If we had been studying abroad in a different country, I might be a little more tolerant of this situation. Another girl in my program spent some time studying in Bangladesh. She said a man punched her when she wouldn’t give up her seat to him on a bus. She had been warned about this.
On the train to Florence, my friends and I were reading an issue of Cosmopolitan UK, and there was an article about International Women’s Day (which is today!) and certain situations of the oppression of women around the world. We were sympathetic about the injustices and grateful to be in a country that we thought was safe for women. Obviously, no one was expecting that Sarah’s birthday would be ruined by a stranger who thought it was OK to grope a strange girl on the street.

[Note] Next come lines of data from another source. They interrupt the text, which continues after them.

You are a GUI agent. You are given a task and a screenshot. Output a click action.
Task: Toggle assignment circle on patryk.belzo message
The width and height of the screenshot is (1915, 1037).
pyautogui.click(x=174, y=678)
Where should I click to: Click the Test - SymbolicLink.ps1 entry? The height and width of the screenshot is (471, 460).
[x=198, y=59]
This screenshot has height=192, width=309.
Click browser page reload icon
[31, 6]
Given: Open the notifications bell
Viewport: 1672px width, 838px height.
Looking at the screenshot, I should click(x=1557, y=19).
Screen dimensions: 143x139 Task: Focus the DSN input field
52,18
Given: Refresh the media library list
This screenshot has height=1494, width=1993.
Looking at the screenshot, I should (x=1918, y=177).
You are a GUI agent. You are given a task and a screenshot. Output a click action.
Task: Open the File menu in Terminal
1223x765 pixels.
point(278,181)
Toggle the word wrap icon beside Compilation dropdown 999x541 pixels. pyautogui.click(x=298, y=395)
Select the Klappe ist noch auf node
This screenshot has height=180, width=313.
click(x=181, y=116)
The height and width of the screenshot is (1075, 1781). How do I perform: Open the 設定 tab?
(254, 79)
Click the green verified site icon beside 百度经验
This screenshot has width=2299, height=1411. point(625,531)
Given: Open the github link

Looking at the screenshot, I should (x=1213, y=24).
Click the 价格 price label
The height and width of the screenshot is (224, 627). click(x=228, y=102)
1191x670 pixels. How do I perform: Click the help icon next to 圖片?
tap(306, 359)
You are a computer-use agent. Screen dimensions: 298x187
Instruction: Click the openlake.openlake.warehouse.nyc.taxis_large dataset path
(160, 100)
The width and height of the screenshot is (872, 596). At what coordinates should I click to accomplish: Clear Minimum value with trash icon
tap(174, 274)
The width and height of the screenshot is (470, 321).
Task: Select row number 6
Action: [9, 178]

In the self-defense class my mom made me take before I left, we learned that in the U.S., it is OK to react with twice the amount of force used against you. So I think, in Sarah’s case, kicking this man in the groin after he touched her inappropriately for no reason was completely acceptable.
Some might want to say that his reaction after that was twice the force that she used, but this would be false. His actions weren’t in self-defense. She didn’t grope him. She didn’t even know him. He might have thought he was owed a touch simply because she was wearing a blue sparkly dress for her birthday, and he might have thought he could get away with it because she stands only about 5’6″ even in heels. Luckily, Sarah didn’t sustain any major injuries besides a bloody nose and a scraped knee. But that doesn’t make it right.
As a traveler, you need to be aware of your surroundings and the cultural differences that might be different from yours. The appeal of traveling is experiencing things completely different from what you are used to, but no one usually thinks about the things that are worse. You imagine how beautiful Italy or another country is, and how amazing everything looks “over there.”
But “over there” has its problems. Living in a place allows you to see the beauty of places that you wouldn’t be able to experience on a short vacation, but it also allows you to appreciate some aspects of the U.S. as well. The Italian lifestyle might be “la dolce vita,” and America is the land of the free. Turns out that neither are perfect. The grass isn’t greener on either side, it’s just a different shade. Ciao for now!